--- EXTRAIT DE PAGE ---
A bord d'un mythe, billet en poche, balluchon chargé de vodka, je grimpe pour un long voyage, objectif au-delà de la Sibérie. Un air de Tchaïkovski se balade des hauts-parleurs de la gare, signe annonciateur du départ du Transsibérien. Installé dans le compartiment N° 6, je regarde à travers la crasse d'usure de la fenêtre, les derniers visages restés à quai. Je sais qu'après ce voyage, je serais transformé, on ne voyage pas dans un mythe sans conséquence. Vient s'asseoir dans ce compartiment, une jeune femme, pas un canon, ni une mocheté, simplement une femme avec son charme, une finlandaise même. Je me réjouis déjà de ce long tête-à-tête silencieux que me promet ce voyage. le mythe du cornichon malossol.

Quand un russe, vigoureux et bavard, s'installe dans ce même compartiment, je m'éclipse discrètement pour suivre ainsi leur voyage. Lui est rustre, en plus d'être foncièrement russe. Elle est timide et ne semble parler qu'intérieurement. Ils vont avoir des choses à se raconter et je pressens la cocasserie de leur discussion, car si au final, rien de commun ne semble rattacher ces deux personnages, j'imagine leur destin, le croisement de leurs pensées. Et ces dernières me font sourire, au rythme des cahots du train.

Lui ne pense qu'à boire de la vodka, et à lui en offrir, entre deux tasses de thé noir bien brûlant. Il parle, il parle, insatiable, il ne cesse de discourir sur sa vie, sur son pays, sur ses femmes. Ah oui, c'est un homme qui se dit viril, comme tout bon russe imbibé à la vodka, qui est fier d'être macho, comme tout bon russe après plusieurs verres de vodka. de fait, il parle de ses conquêtes, des femmes en général, des putes russes ou lituaniennes. Il pense au sexe, il pense à la vodka, il pense à la chagatte, il croque dans des cornichons malossols, il croquerait bien dans le sexe de sa voisine. Son sujet favori, le sexe. Il est cru, comme ses cornichons, imbibé autant de vinaigre que de vodka. Elle, difficile à savoir ce qu'elle ressent, vu qu'elle n'est pas très disserte sur ses sentiments, son discours intérieur s'épanche au rythme de la traversée de ces longues plaines enneigées.
--- DONNÉES DISPONIBLES ---
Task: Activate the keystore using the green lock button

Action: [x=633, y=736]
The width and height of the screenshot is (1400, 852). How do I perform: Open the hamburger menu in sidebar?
---
* SÉRIE D'EXERCICES:
**a.** Dans l'extrait sur le voyage en Transsibérien, de quelle nationalité est la jeune femme qui vient s'asseoir dans le compartiment ?
**b.** Réécris le passage de l'extrait sur le Transsibérien qui s'ouvre sur les mots contenant « Quand un russe, vigoureux » et se clôt sur « cahots du train. », en remplaçant « rustre » par « grossier ».
**c.** Poursuis l'extrait sur le voyage en Transsibérien à partir de sa dernière phrase.
Ce matériau est distinct de l'extrait.

* RÉPONSES RÉDIGÉES:
**a.** Elle est finlandaise.

**b.**
Quand un russe, vigoureux et bavard, s'installe dans ce même compartiment, je m'éclipse discrètement pour suivre ainsi leur voyage. Lui est grossier, en plus d'être foncièrement russe. Elle est timide et ne semble parler qu'intérieurement. Ils vont avoir des choses à se raconter et je pressens la cocasserie de leur discussion, car si au final, rien de commun ne semble rattacher ces deux personnages, j'imagine leur destin, le croisement de leurs pensées. Et ces dernières me font sourire, au rythme des cahots du train.

**c.**
Et c'est ce qui me plaît dans ce voyage, la rencontre de deux personnages que tout oppose, en plus du voyage proposé, mythique je me répète. Et entre deux arrêts, nos deux voyageurs de bonne ou mauvaise fortune, s'aventureront dans les villages traversés à la découverte d'une taverne ou d'une babouchka, pour recharger ses stocks en cornichons ou en vodka. C'est un voyage dépaysement proposé par ces deux là, souvent insolite et prêtant à sourire. Il se veut contemplatif et répétitif. Il faut dire que le décor givré proposé est souvent le même dans ces plaines battus par le blizzard, les villes industrielles, minières ou pétrolifères, proposent toujours la même architecture datée de l'ère stalinienne, la même crasse le long des murs, les mêmes ivrognes congelés dans le caniveau.

La septième symphonie de Chostakovitch crachote des hauts-parleurs fatigués, le train va repartir il est temps que je remonte à bord, vite une bouteille de vodka achetée à la vieille babouchka au coin du quai, mon voyage n'est pas fini, comme le blizzard.

A noter, grand prix du jury au Festival de Cannes 2021.